Os velhos, quando os vejo passar encurvados ao peso dos anos, olhos encovados, face enrugada, semblante quiçá anuviado pelas sombras do infortúnio, sinto n’alma, evoco em mim mesmo todas as suas passadas alegrias, risos e venturas, os seus desenganos, as suas esperanças mortas.
Cada cabelo branco como que retrata uma página da vida, página doirada de luz ou tarjada de luto; revive um episódio interessante, a fase amena dos castelos infantis, o período romântico de verdes sonhos, dos corações enamorados; as primeiras batalhas e os primeiros triunfos na luta pela vida; enfim, reminiscências queridas de anos que se foram para jamais voltar.
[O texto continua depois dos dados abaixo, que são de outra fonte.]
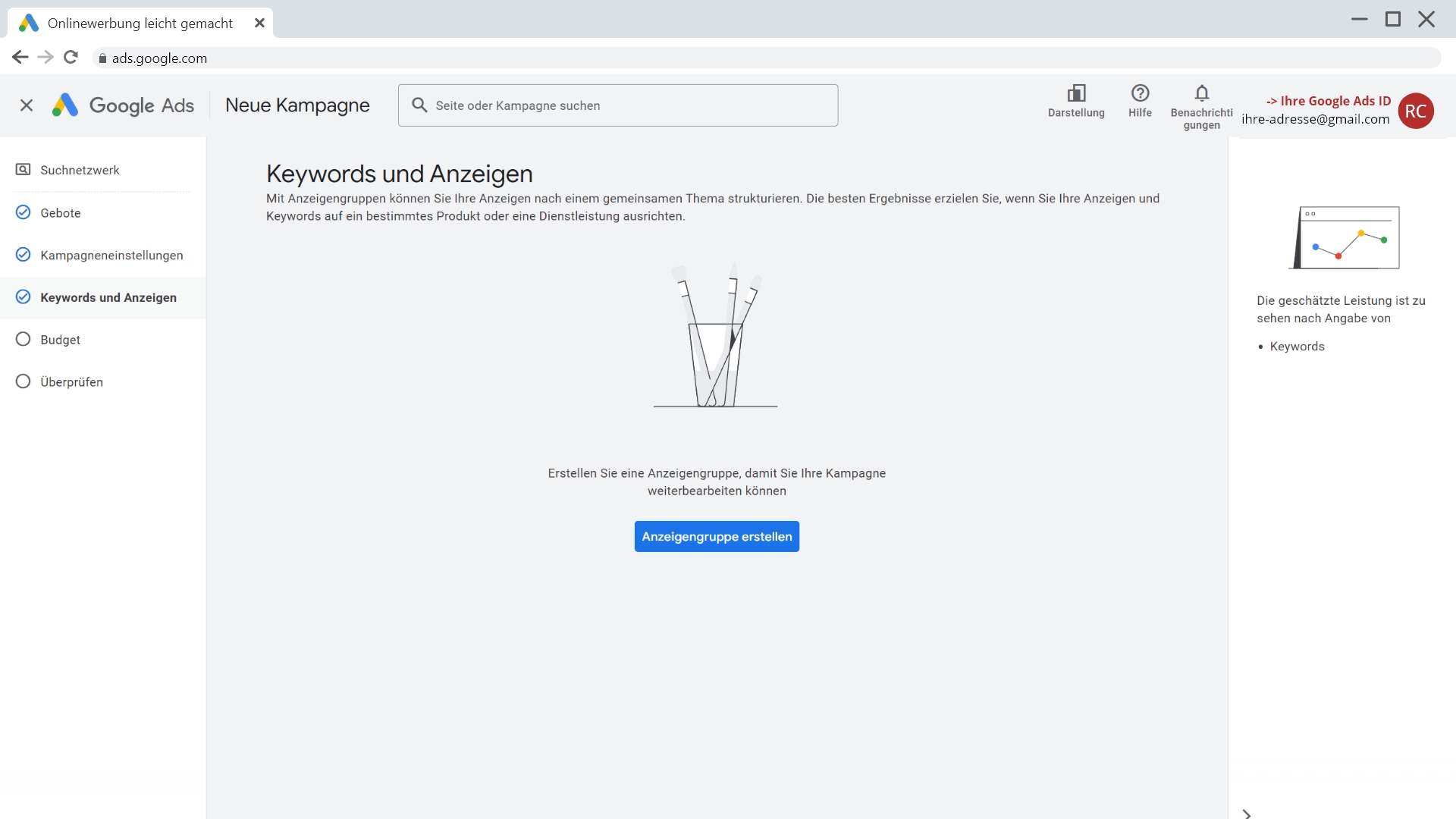Select the Überprüfen step radio button
The height and width of the screenshot is (819, 1456).
(23, 381)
Deve ser penosa a existência nessa quadra, quando um homem se transforma num fardo inútil e as mais das vezes aborrecidos e incômodo; quando ele sente a ausência daqueles que o ajudaram nos primeiros passos, dos companheiros de jornada, que o esperam no além-túmulo; e quando nota que tudo é indiferente à sua sorte, que ninguém se preocupa com sua pessoa, mas quando muito cortejam a sua fortuna; quando se convence de que passou a sua época, que o mundo é dos moços e dos fortes, que tem de voltar as costas a tudo o que constituiu o objeto de seus pensamentos e desejos e resignar-se à marcha batida para a eternidade.
É-lhe quase impossível uma conformidade perfeita quando pensa maduramente na sua triste realidade: ou procura afastar de si o pesadelo do fim que se aproxima ou, vencido, angustiado, pede a Deus lhe abrevie a existência.
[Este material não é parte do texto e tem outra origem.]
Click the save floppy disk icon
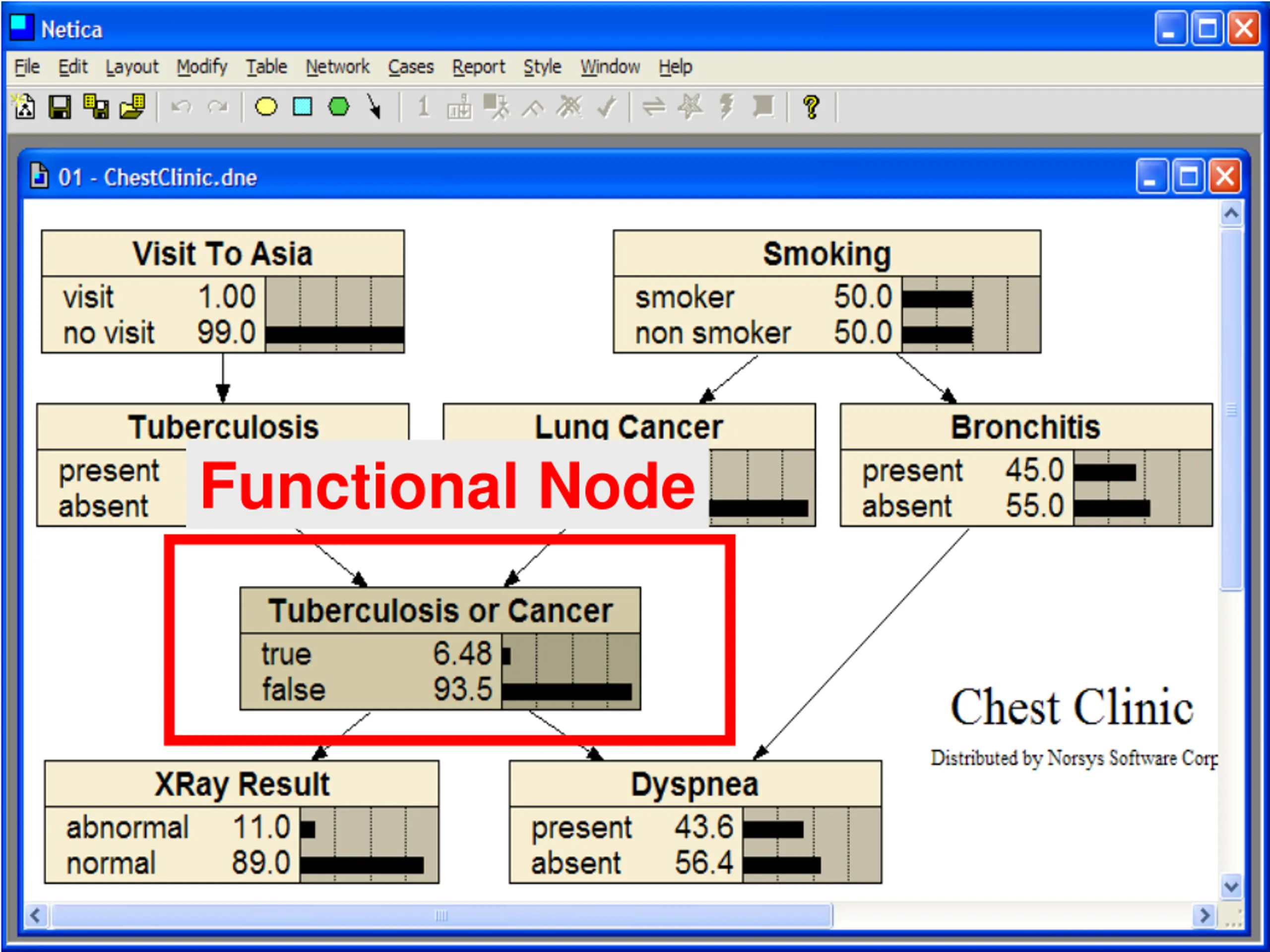[60, 107]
A maior parte, porém, quer viver, ainda. Embora como sombras errantes do homem ou mulher que foi, que venceu, que riu, que recebeu aplausos e cortesias, que foi talvez o eixo de uma pequeno mundo.
Triste contingência humana!
Prof. José Aragão
Texto publicado no editorial do Jornal “O Vitoriense”, de 07 de Janeiro de 1940.